» The problem
Repeat the lines from the one that contains "You are a computer-use" through the one that contains "Instruction: Click the 区间统计 link", inclusive. Substitute "Display size" for "Screen dimensions" and keep everything else the same.

--- Begin Recorded data ---

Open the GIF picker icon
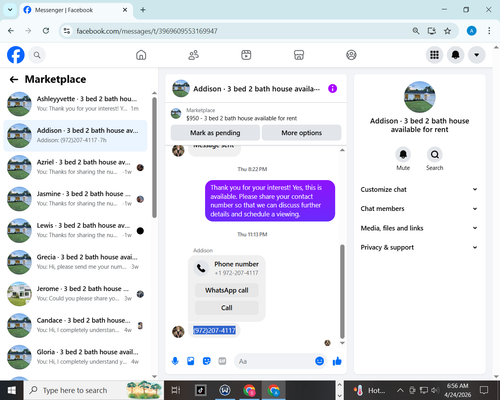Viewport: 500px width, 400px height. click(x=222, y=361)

--- End Recorded data ---
--- Begin Recorded data ---

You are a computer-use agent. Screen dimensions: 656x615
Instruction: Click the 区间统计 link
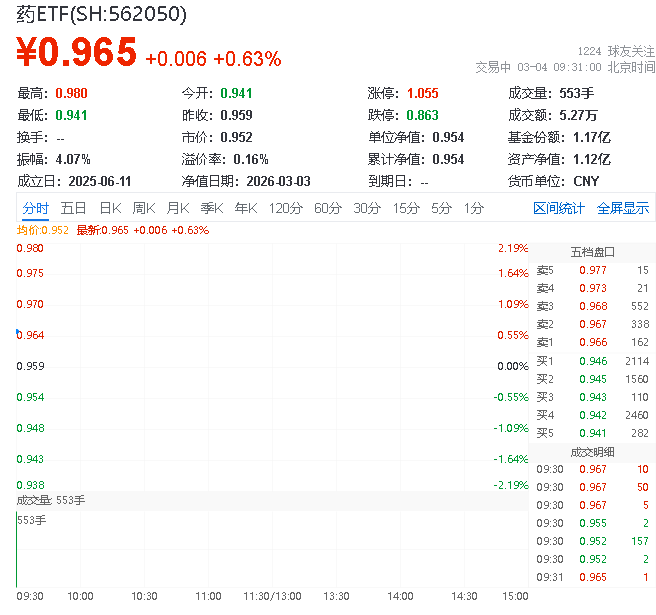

--- End Recorded data ---
--- Begin Recorded data ---

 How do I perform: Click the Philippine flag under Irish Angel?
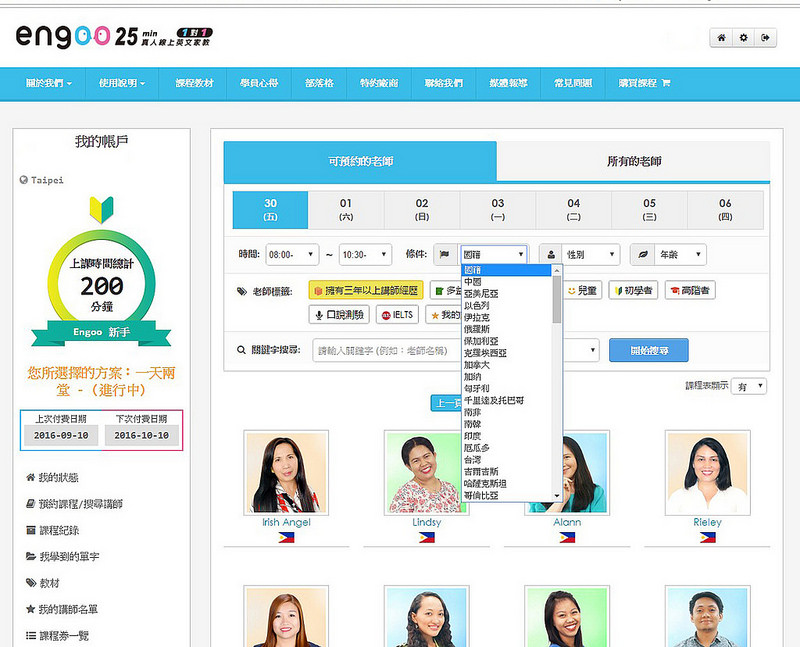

--- End Recorded data ---

» Reply to the exercise
You are a computer-use agent. Display size: 656x615
Instruction: Click the 区间统计 link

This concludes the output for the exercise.